* Document passage *
┄┄┄┄┄┄┄┄┄┄┄┄┄┄┄┄┄┄┄┄

Alcohol Flush: A Healthy Glow or Health Concern | Pathway Genomics

Alcohol Flush: A Healthy Glow or Health Concern

Drinking alcoholic beverages is a way to relax, let loose and have fun! However, for some it is exceedingly unpleasant due to their body’s adverse reaction to alcohol. One such reaction is called alcohol flush; in which drinking even small amounts causes a person’s face or skin to flush and in some cases feel warm and itchy.

Alcohol flush is encoded by the gene ALDH2, which stands for Aldehyde Dehydrogenase 2. This is an important enzyme involved in alcohol metabolism and is responsible for the breakdown of a toxic compound called Acetaldehyde.

This is how it works. When you consume alcohol your body, more specifically your liver, first breaks it down into acetaldehyde, which is a toxic substance. The enzyme Aldehyde Dehydrogenase 2 then converts this toxin into a non-toxic substance acetic acid, an essential component of vinegar. The problem with people who get alcohol flush lays here because it is this enzyme that is not being produced, therefore causing the acetaldehyde to accumulate in the blood. The cause for this is a genetic variant or mutation in the ALDH2 gene. Simply put this means the gene does not function correctly, thus not producing enough of the enzyme to breakdown the poisonous byproduct- acetaldehyde.

┄┄┄┄┄┄┄┄┄┄┄┄┄┄┄┄┄┄┄┄

* Actions to take *
• 1. In the alcohol flush article, quote the passage between "Alcohol flush is" and "compound called Acetaldehyde.", inclusive.
• 2. According to the alcohol flush article, what reactions can drinking cause in a person with alcohol flush?
• 3. In the alcohol flush article, what does the gene name ALDH2 stand for?

┄┄┄┄┄┄┄┄┄┄┄┄┄┄┄┄┄┄┄┄

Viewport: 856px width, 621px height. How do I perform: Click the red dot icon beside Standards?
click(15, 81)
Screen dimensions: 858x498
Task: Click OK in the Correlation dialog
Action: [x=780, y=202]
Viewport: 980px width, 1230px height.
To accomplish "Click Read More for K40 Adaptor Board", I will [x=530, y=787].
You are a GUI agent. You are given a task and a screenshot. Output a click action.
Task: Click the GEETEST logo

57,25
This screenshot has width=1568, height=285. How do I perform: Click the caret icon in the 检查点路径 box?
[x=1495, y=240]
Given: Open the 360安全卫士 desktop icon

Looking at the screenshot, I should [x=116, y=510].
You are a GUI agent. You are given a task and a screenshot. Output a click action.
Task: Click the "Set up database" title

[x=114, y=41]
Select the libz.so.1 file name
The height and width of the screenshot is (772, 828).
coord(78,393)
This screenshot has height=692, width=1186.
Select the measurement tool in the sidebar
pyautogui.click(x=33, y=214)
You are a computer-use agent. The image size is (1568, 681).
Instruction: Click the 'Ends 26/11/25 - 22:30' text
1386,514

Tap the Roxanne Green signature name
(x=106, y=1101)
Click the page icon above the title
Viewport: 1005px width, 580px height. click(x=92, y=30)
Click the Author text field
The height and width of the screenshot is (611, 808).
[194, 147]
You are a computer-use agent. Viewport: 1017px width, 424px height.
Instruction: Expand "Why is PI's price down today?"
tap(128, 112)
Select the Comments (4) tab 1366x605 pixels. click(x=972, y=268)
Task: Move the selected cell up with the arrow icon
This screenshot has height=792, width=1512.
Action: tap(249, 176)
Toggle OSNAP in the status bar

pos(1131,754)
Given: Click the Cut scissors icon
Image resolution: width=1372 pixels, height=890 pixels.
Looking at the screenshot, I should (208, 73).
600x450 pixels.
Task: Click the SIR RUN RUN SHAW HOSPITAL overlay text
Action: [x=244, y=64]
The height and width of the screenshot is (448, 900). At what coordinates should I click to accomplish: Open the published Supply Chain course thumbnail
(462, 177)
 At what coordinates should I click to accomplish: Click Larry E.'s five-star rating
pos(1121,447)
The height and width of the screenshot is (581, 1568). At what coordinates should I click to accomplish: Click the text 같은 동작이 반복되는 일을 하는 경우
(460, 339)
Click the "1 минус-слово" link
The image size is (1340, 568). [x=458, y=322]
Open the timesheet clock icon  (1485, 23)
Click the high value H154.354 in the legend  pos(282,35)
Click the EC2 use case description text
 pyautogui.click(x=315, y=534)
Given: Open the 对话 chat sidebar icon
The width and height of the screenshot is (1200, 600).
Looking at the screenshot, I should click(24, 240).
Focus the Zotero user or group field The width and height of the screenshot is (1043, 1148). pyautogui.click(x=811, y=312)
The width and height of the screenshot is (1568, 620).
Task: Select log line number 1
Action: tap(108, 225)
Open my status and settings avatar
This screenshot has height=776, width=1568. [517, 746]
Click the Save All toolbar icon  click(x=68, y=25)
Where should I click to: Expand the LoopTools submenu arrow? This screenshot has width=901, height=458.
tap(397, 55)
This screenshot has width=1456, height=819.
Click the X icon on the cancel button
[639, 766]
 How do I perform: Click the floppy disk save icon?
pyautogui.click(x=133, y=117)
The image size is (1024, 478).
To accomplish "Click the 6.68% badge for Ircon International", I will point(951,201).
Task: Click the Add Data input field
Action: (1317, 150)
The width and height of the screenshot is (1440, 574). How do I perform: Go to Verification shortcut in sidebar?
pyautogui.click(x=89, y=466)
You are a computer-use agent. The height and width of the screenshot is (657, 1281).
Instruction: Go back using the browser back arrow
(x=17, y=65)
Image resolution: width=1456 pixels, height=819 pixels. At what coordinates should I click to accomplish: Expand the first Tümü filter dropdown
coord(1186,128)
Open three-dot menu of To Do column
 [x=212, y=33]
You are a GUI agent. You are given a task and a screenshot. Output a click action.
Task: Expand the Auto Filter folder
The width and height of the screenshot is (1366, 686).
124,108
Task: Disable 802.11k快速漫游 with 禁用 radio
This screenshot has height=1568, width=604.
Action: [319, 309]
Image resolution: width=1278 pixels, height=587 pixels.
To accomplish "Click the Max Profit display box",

┄┄┄┄┄┄┄┄┄┄┄┄┄┄┄┄┄┄┄┄

* Task answers *
• 1.
Alcohol flush is encoded by the gene ALDH2, which stands for Aldehyde Dehydrogenase 2. This is an important enzyme involved in alcohol metabolism and is responsible for the breakdown of a toxic compound called Acetaldehyde.

• 2.
- The person's face or skin flushes.
- In some cases, the person feels warm.
- In some cases, the person feels itchy.

• 3. ALDH2 stands for Aldehyde Dehydrogenase 2.